When gaskets are thin, say 0.003 in., aspect ratios (heightto-width ratios) for the elements that mesh them can reach 25:1, much higher than the recommended 3:1. With a courser mesh or thinner gasket, the ratio heads up. So a standard element typically will not give good answers.
The simulation software overcomes these hurdles by including several elements and material options to simulate gaskets. New elements let users directly measure relative deformation of the gasket's top and bottom surfaces. Users also can define pressureclosure characteristics to model gaskets' throughthickness behavior. At present, the simulations ignore membrane and transverse shear.
"Interface elements, based on the relative deformation of the top and bottom surfaces, quantify gasket pressure. Therefore, graphs of experimentally measured pressure versus closure can be used to characterize gasket materials," says Lin. Several 3D and 2D interface elements are available, and temperatures can be included as element-body loads at the nodes. To calculate the life of a gasket, users can take advantage of fatigue tools in the simulation software, or conventional fatigue analysis (an S-N curve) methods. Effects of aging are not taken into account. However, temperature cycling can be accounted for by defining a set of temperature-dependent material data.
The software also includes new material models with options for defining complex loading and unloading curves. For example, a gasket-table option lets users simulate gasket joints with interface elements that are only one element thick.
The gasket material, usually under compression, behaves nonlinearly. But the material shows a complicated unloading behavior as well.
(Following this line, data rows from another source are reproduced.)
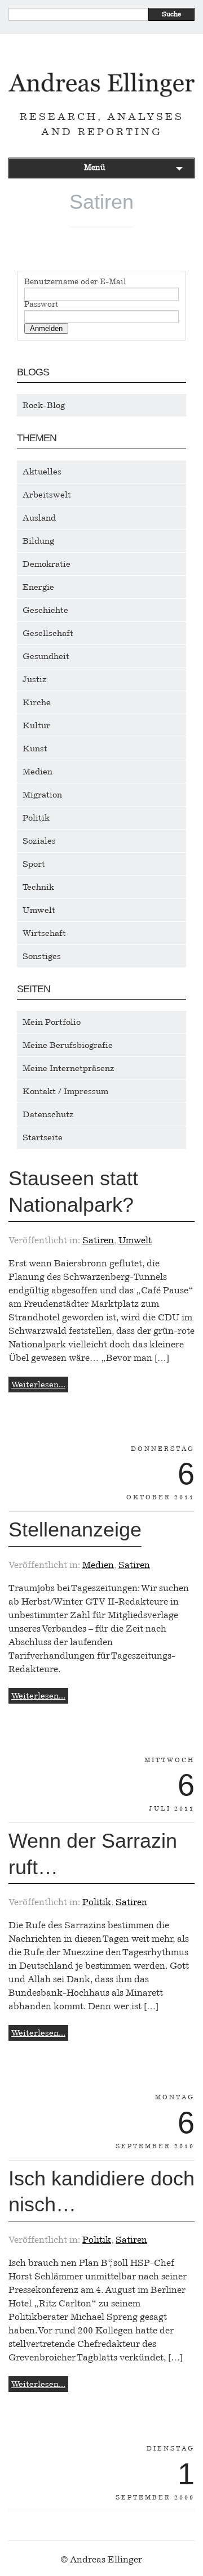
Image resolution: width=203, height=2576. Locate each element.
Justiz (35, 679)
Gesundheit (46, 656)
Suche (171, 14)
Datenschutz (48, 1114)
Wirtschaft (44, 933)
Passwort (41, 304)
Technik (38, 887)
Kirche (37, 702)
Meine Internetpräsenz (68, 1068)
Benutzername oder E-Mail (75, 282)
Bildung (38, 541)
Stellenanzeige (75, 1529)
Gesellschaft (48, 633)
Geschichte (45, 610)
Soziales (39, 841)
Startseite (43, 1137)
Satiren (98, 1240)
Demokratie (46, 564)
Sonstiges (42, 956)
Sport (34, 864)
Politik (36, 818)
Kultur (36, 725)
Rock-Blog (44, 405)
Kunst (35, 748)
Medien (37, 772)
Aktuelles (42, 472)
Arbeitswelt (47, 495)
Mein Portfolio (52, 1022)
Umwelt (39, 910)
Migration (42, 795)
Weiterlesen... (38, 1384)
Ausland (39, 518)
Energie (38, 587)
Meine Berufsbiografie (68, 1045)
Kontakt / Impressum (65, 1091)
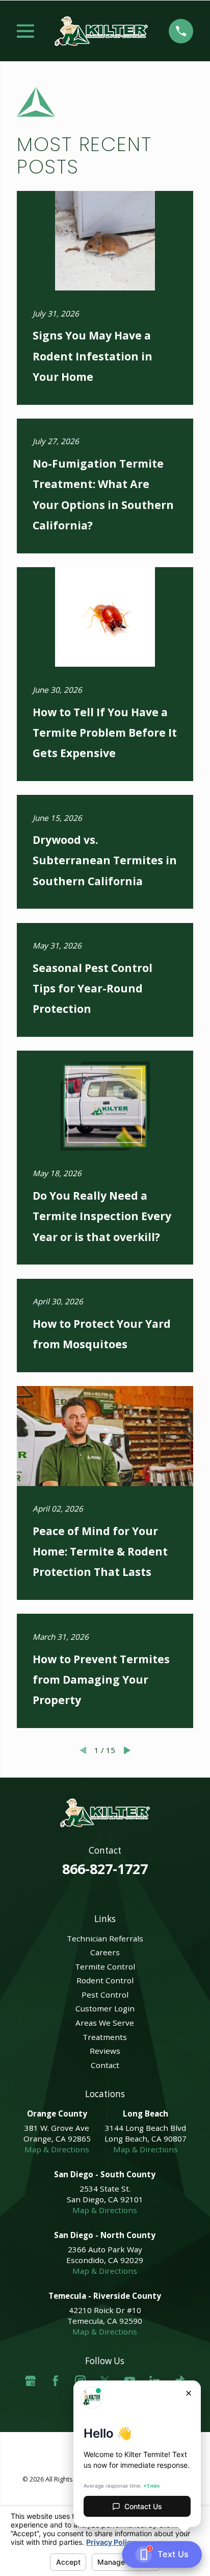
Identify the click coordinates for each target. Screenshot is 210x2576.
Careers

A table option lets users input an experimentally measured pressure-closure curve for a material model, and several unloading curves. The curves are often not the same. When no unloading curves are defined, the material behavior follows the compression curve.
Users need not account for the surface conditions of the materials on either side of the gasket. And sealing compounds can be considered several ways. For example, sealant can be treated as another layer of material. Or, model the combination of sealant and gasket as one layer and define material properties that reflect the combination.
"The software calculates results for gasket pressure, closures, and thermal closures," says Liu. He adds that experienced Ansys users should be able to learn the gasket feature within a few days.